A fingertip injury is a fairly common type of hand injury, one often caused by an accident, such as slamming a finger in a door, that occurs during everyday activities. A fingertip injury can involve the skin, bone, nail, nail bed or pulp, which is the soft padding on the back of the fingertip. A fingertip can be cut, crushed, torn or cut off completely. Because it contains more nerve endings than many other parts of the body, a fingertip is extremely sensitive, making injury to it particularly painful.

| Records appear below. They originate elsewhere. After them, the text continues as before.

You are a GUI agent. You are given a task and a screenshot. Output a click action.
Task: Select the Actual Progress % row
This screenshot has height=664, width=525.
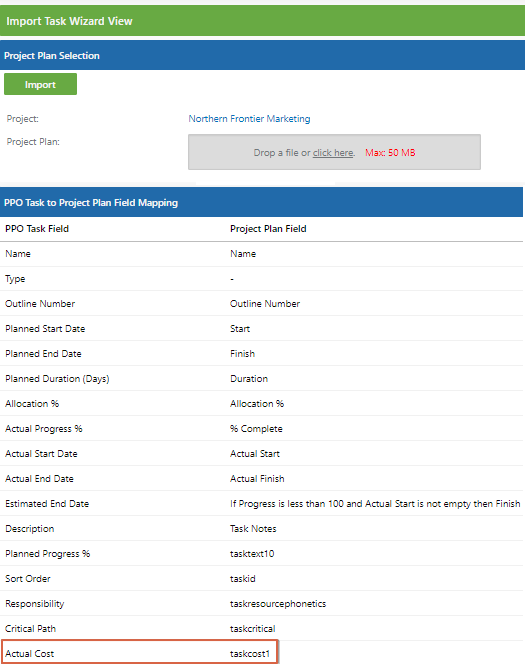pyautogui.click(x=262, y=429)
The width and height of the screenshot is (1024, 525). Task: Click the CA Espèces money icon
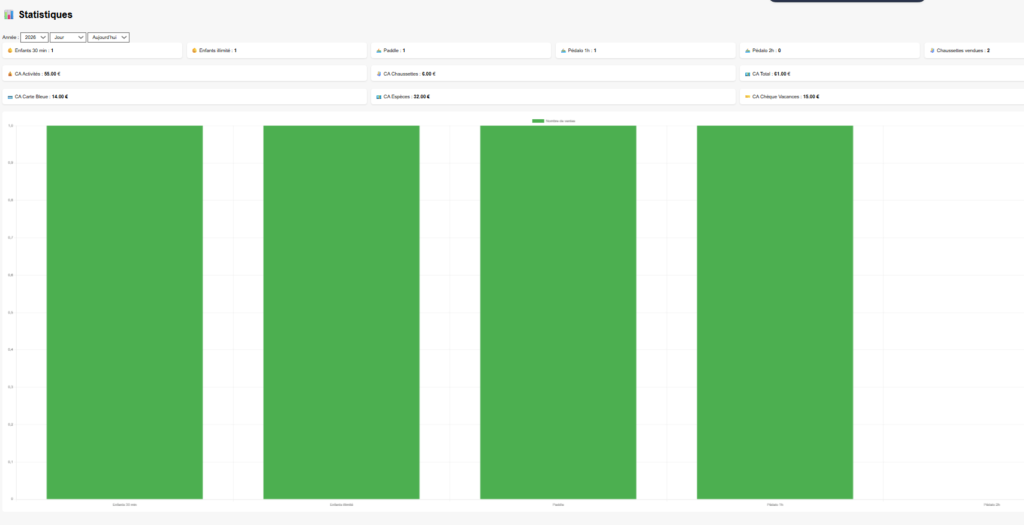pos(379,97)
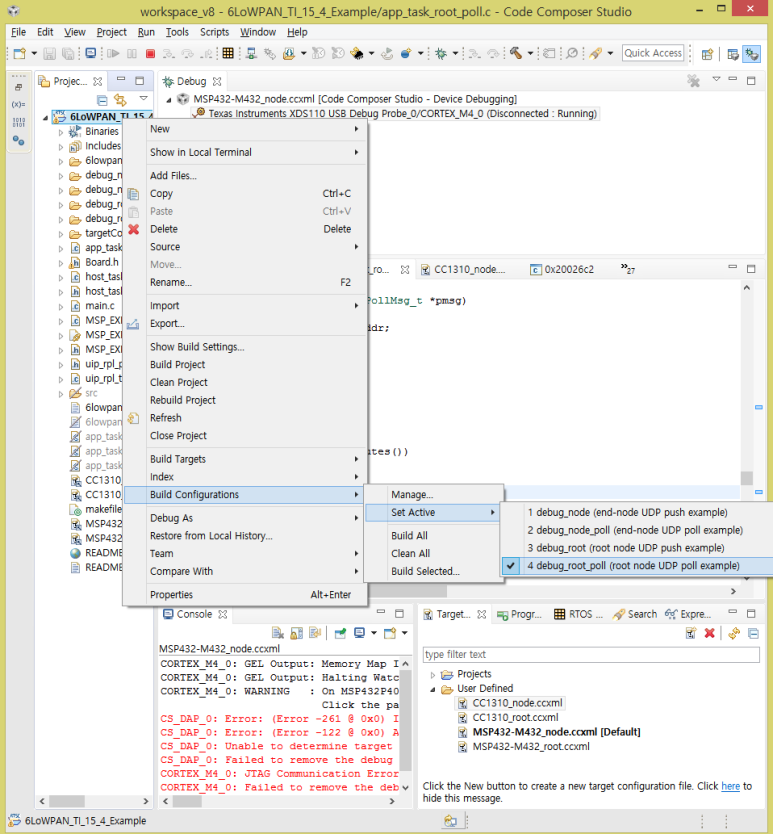Collapse the User Defined folder node
Screen dimensions: 773x834
click(434, 689)
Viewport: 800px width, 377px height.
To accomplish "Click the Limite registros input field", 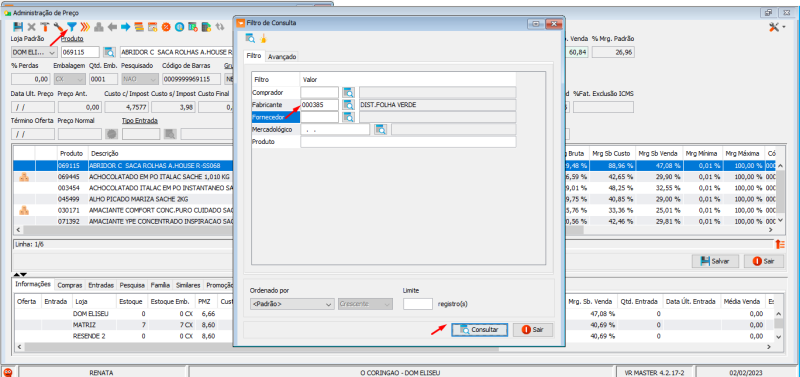I will pyautogui.click(x=418, y=304).
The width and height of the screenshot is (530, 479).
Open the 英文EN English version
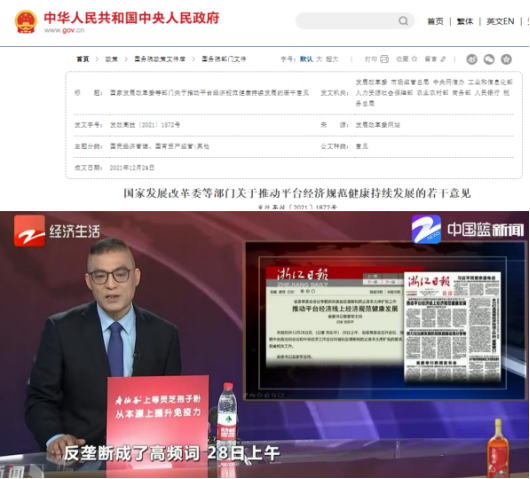coord(500,21)
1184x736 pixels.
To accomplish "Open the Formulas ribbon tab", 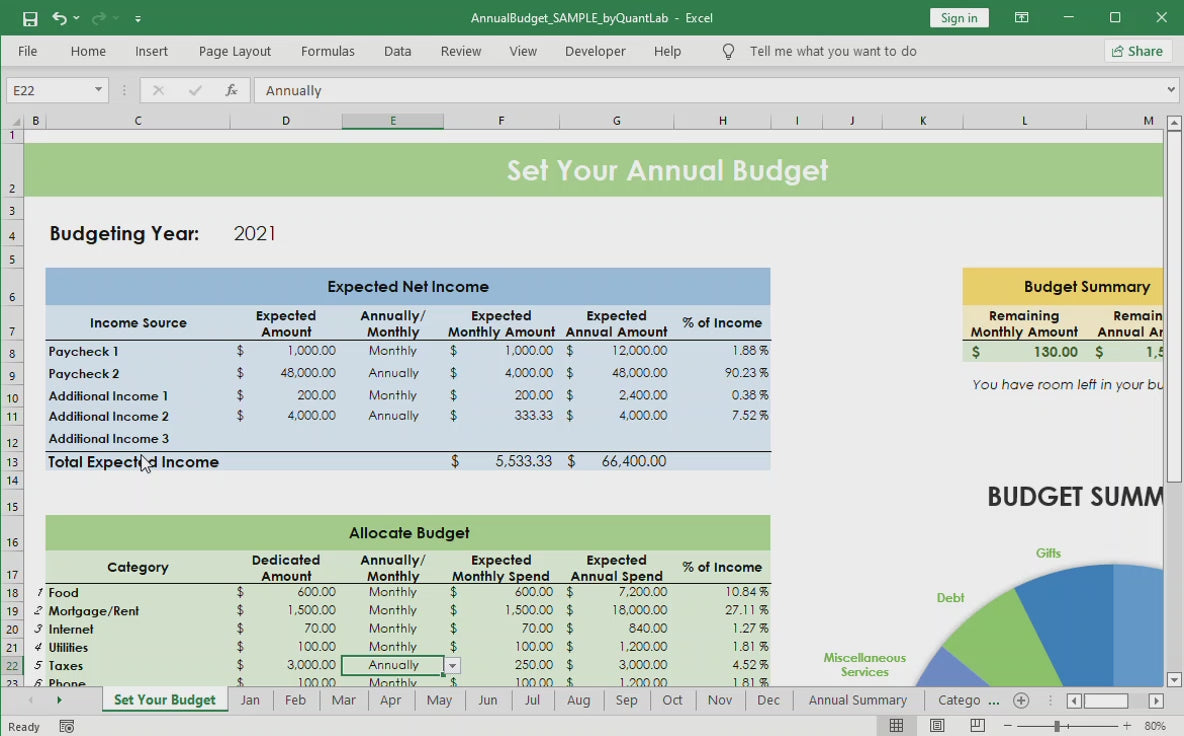I will (327, 51).
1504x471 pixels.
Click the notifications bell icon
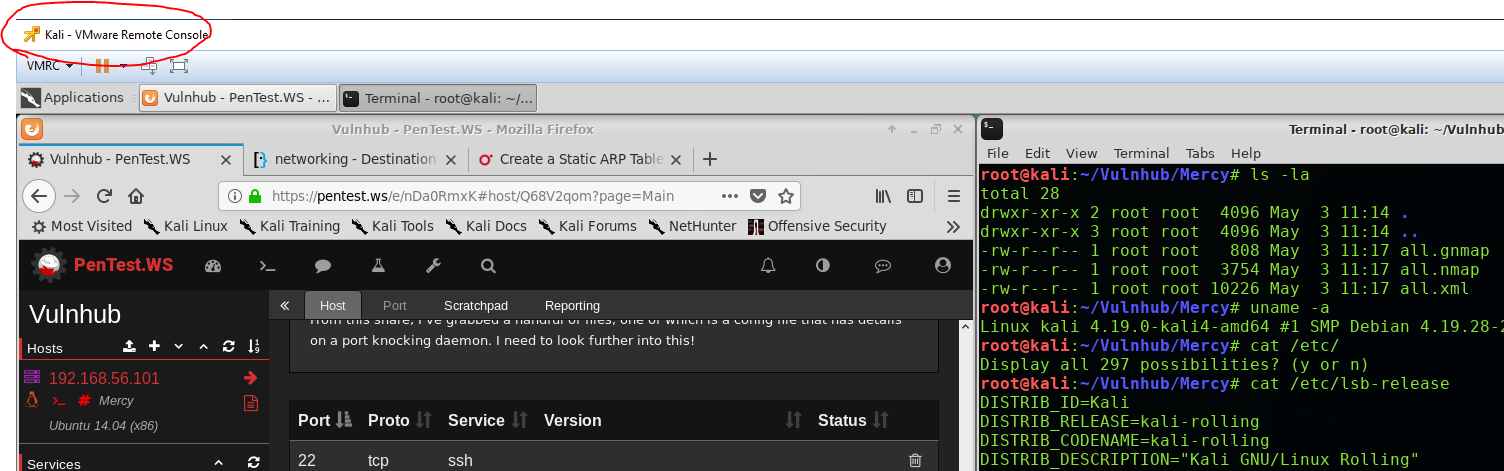click(768, 266)
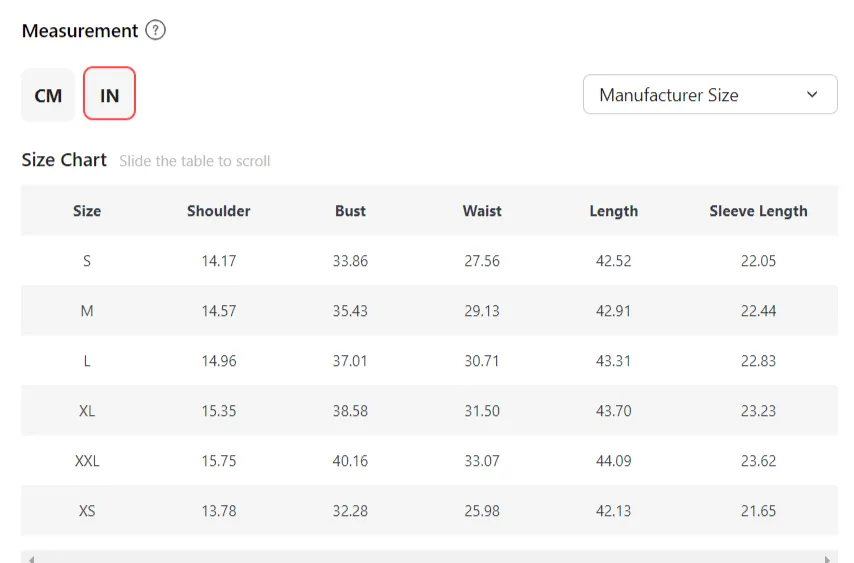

An serious injury to the fingertip should be evaluated by a physician in order to ensure that the function of the finger, as well as that of the hand itself, is not permanently affected. Before it is evaluated by a physician, an injured fingertip should be iced and elevated to keep swelling and bleeding to a minimum, and a sterile bandage should be applied. In addition to those treatments, if a finger has been cut off, the amputated piece should be cleaned with a sterile solution, wrapped in gauze, and put in a watertight bag that is then placed on ice.

Examination by a physician includes a thorough cleaning of the wounded area; an injection of anesthetic is often given to relieve pain. The physician checks to see if bone is exposed, tissue is missing, and/or the nail is injured. An antibiotic may be prescribed and/or a tetanus shot given. Most fingertip injuries can be treated by suturing the wound. It takes several weeks for a finger to fully heal, during which time it is wrapped in a dressing or supported in a splint. Whether or not a cut-off fingertip is reattached during replantation surgery, which is extremely complex, is subject to many variables.


The Neurovascular Pedicle Advancement Flap

Dr. Coleman specializes in a unique method of fingertip reconstruction. The procedure is not a new one, previously introduced in 1983 at the Kleinert institute.

For any one of a number of reasons, most orthopedically trained surgeons will not elect to perform this procedure either because of its technical difficulty, or because they have not been educated in the technique.

It does require particularly delicate technique and experience with microsurgery, even though no true microsurgical procedures are performed.

In the right circumstances, this spiraling type flap will advance, healthy skin, subcutaneous tissue, and fat to cover the fingertip, and sensation is almost completely restored. This provides a considerable improvement in the ability for patients to use their fingers as opposed to the conventional methods of simply suturing the wounds and leaving a painful scar that patients will have to live with for the rest of their lives.

Dr. Coleman has been performing this procedure, since he learned it at the Kleinert institute in 1986. In the past 30 years, he has performed over 300 of these flaps without any failures. He has made several refinements in the technique, improving its overall appearance and practicality. He also published a teaching video on the procedure which was presented at the American Society of Reconstructive Microsurgery, and is kept in their video archives.

The operation rarely takes more than 1-1/2 hours to perform, and is done on an outpatient basis.

In poling a number of physicians and patients, as far as his known, Dr. Coleman is the only specialist in the state of Texas who performs this procedure on a routine basis, and has treated patients from all over the nation.